** START OF Exercise material **
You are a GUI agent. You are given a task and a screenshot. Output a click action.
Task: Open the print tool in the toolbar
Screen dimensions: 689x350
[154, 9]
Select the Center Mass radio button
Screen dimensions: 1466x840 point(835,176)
** END OF Exercise material **
** START OF Exercise material **
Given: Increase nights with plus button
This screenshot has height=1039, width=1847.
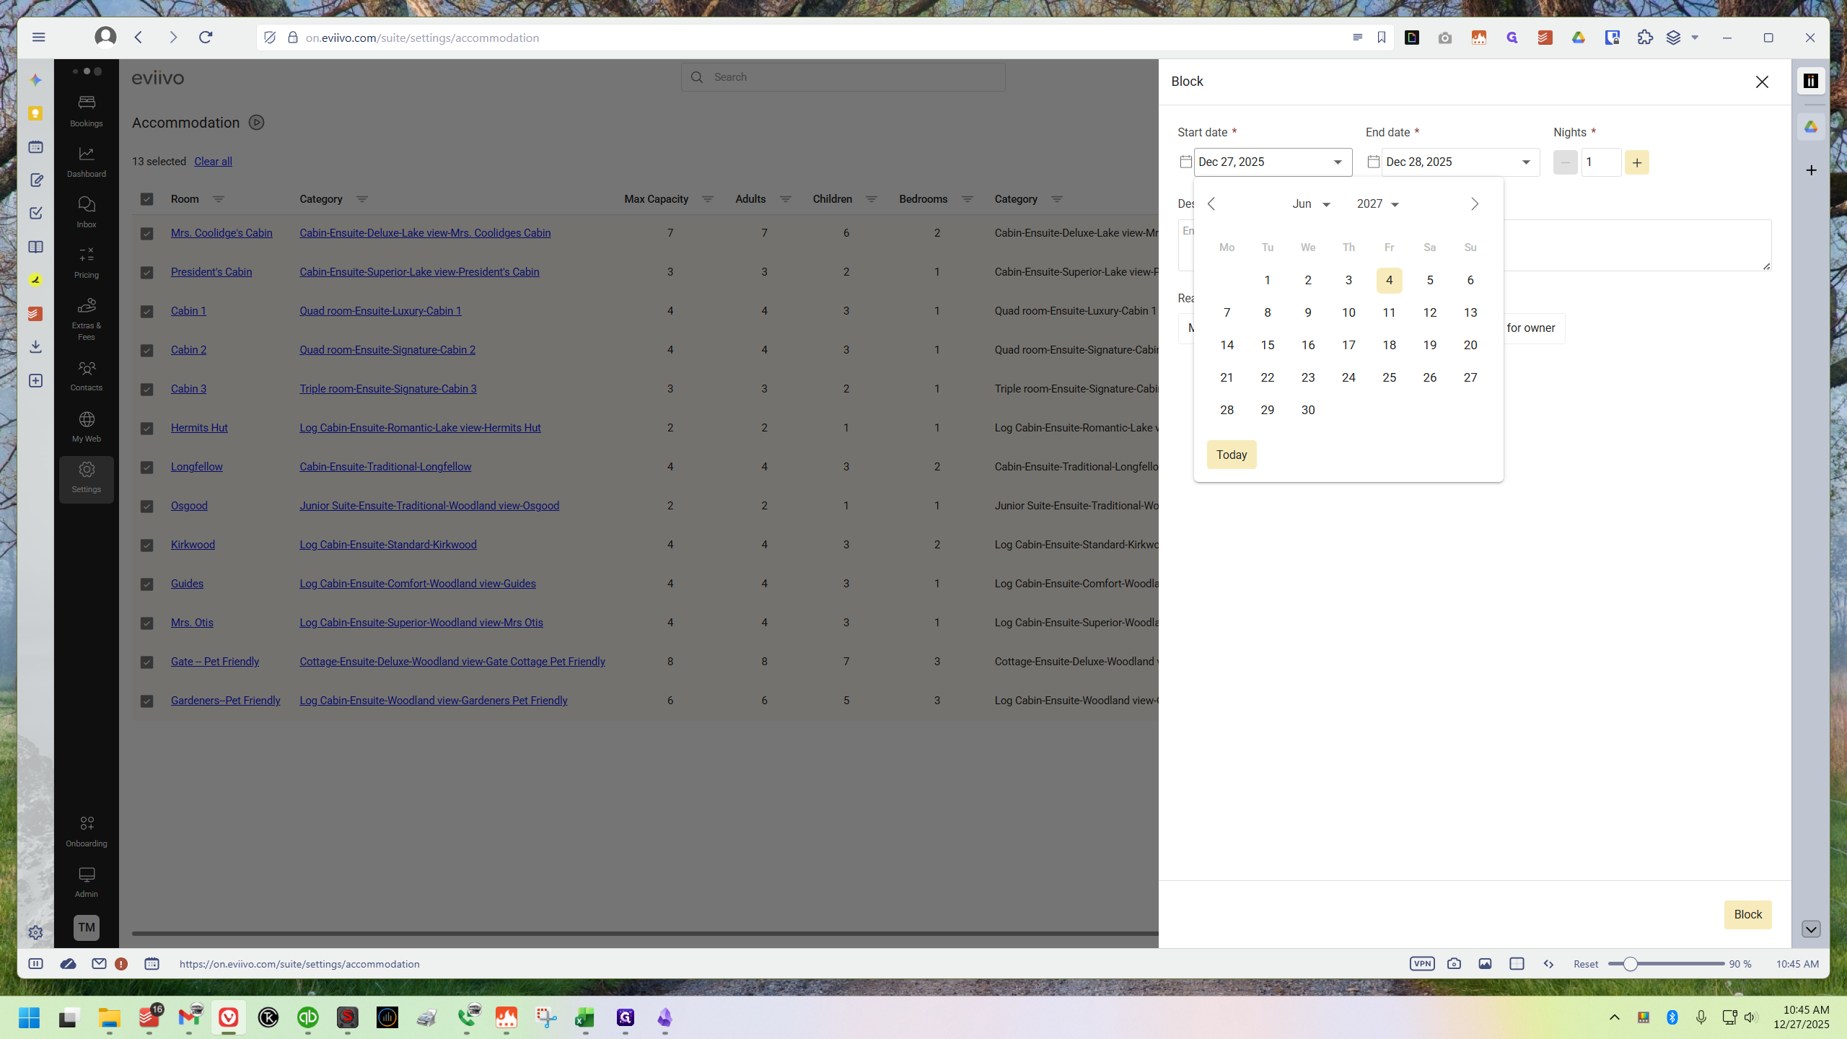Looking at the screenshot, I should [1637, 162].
** END OF Exercise material **
▸ Short problem:
Reproduce the records verbatim, starting with the line containing "You are a GUI" and going on through the line containing "Screen dimensions: 1466x840 point(835,176)".

▸ Result of this task:
You are a GUI agent. You are given a task and a screenshot. Output a click action.
Task: Open the print tool in the toolbar
Screen dimensions: 689x350
[154, 9]
Select the Center Mass radio button
Screen dimensions: 1466x840 point(835,176)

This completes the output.